Seven years within the making by agricultural researchers at Tochigi’s Strawberry Analysis Institute, the brand new selection is bigger, extra immune to illness, and produces the next yield from the identical inputs, making rising them extra power environment friendly.

Tochiaika strawberries even have firmer pores and skin, chopping down on the variety of strawberries that get broken throughout transit, thereby reducing food waste, which additionally has  local weather penalties. In america, the place strawberries are grown largely in hotter climates in California and Florida, strawberry consumers discard an estimated one-third of the crop, partly due to how fragile they’re.

And as a substitute of heaters, some farmers in Tochigi use one thing known as a “water curtain,” a trickle of water that envelopes the skin of greenhouses, conserving temperatures inside fixed, although that requires entry to ample groundwater. “Farmers can save on gasoline prices, and assist struggle international warming,” mentioned Takayuki Matsumoto, a member of the crew that helped develop the Tochiaika strawberry. “That’s the perfect.”

There are different efforts afoot. Researchers within the northeastern metropolis of Sendai have been exploring methods to harness solar energy to maintain the temperature inside strawberry greenhouses heat.

Ms. Yoshimura, the strawberry farmer in Minoh, labored in farming a decade earlier than deciding she needed to cast off her big industrial heater within the winter of 2021.

A younger mom of 1, with one other on the way in which, she had spent a lot of the lockdown days of the pandemic studying up on local weather change. A collection of devastating floods in 2018 that wrecked the tomato patch on the farm she runs along with her husband additionally woke up her to the risks of a warming planet. “I spotted I wanted to alter the way in which I farmed, for the sake of my children,” she mentioned.

However in mountainous Minoh, temperatures can dip to beneath 20 levels Fahrenheit, or about minus 7 Celsius, ranges at which strawberry vegetation would usually go dormant.
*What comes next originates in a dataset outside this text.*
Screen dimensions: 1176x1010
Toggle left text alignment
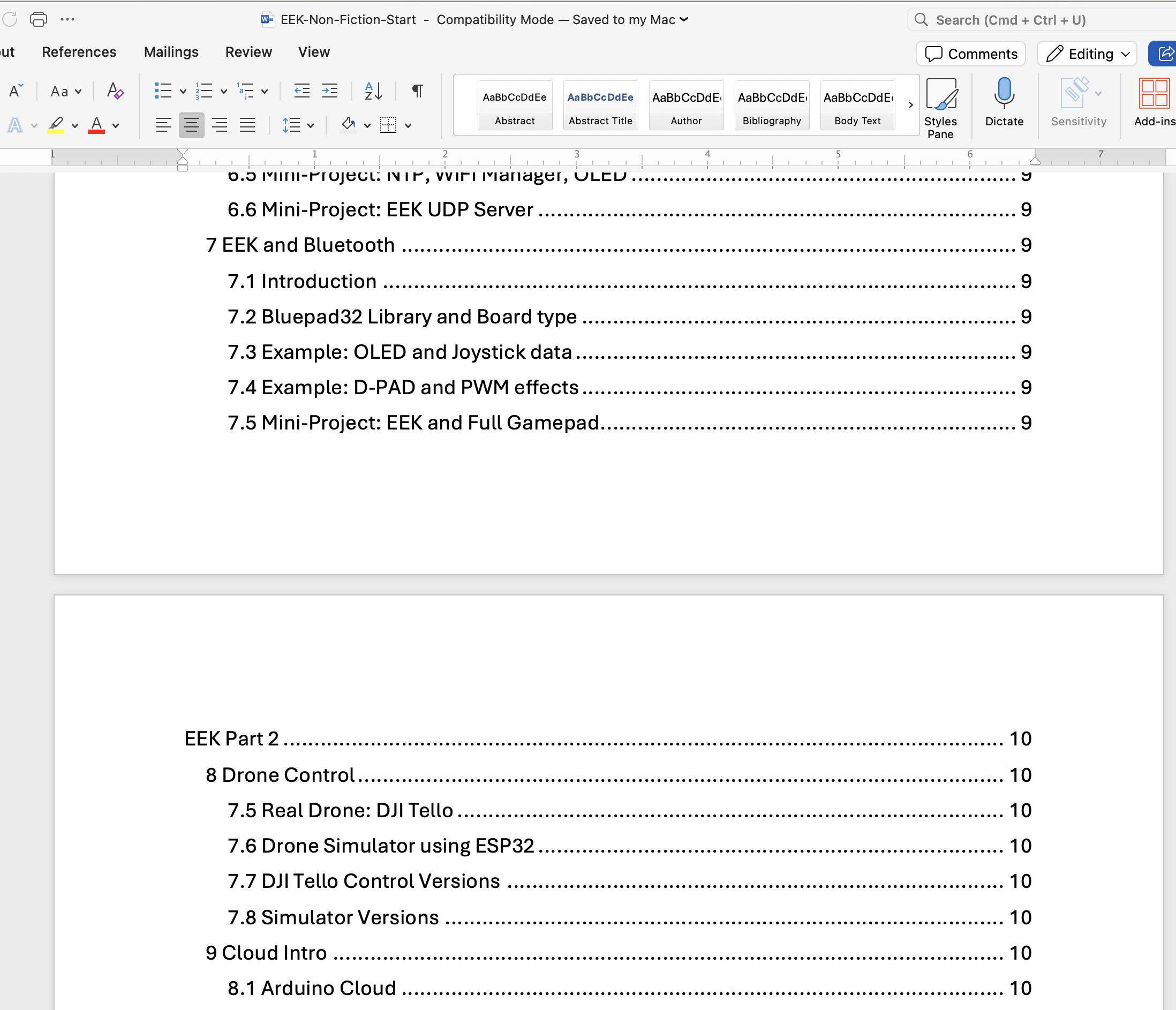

So she delved into agricultural research to attempt to discover one other option to ship her strawberries out in the course of the profitable winter months, whereas not utilizing fossil gasoline heating.

She learn that strawberries sense temperatures through part of the plant referred to as the crown, or the quick thickened stem on the plant’s base. If she may use groundwater, which typically stays at a relentless temperature, to guard the crown from freezing temperatures, she wouldn’t should depend on industrial heating, she surmised.

Ms. Yoshimura fitted her strawberry beds with a easy irrigation system. For additional insulation at evening, she coated her strawberries with plastic.

She stresses that her cultivation strategies are a piece in progress. However after her berries survived a chilly snap in December, she took her industrial heater, which had remained on standby at one nook of her greenhouse, and offered it.

Now, she’s working to realize native recognition for her “unheated” strawberries.  “It will be good,” she mentioned, “if we may simply make strawberries when it’s pure to.”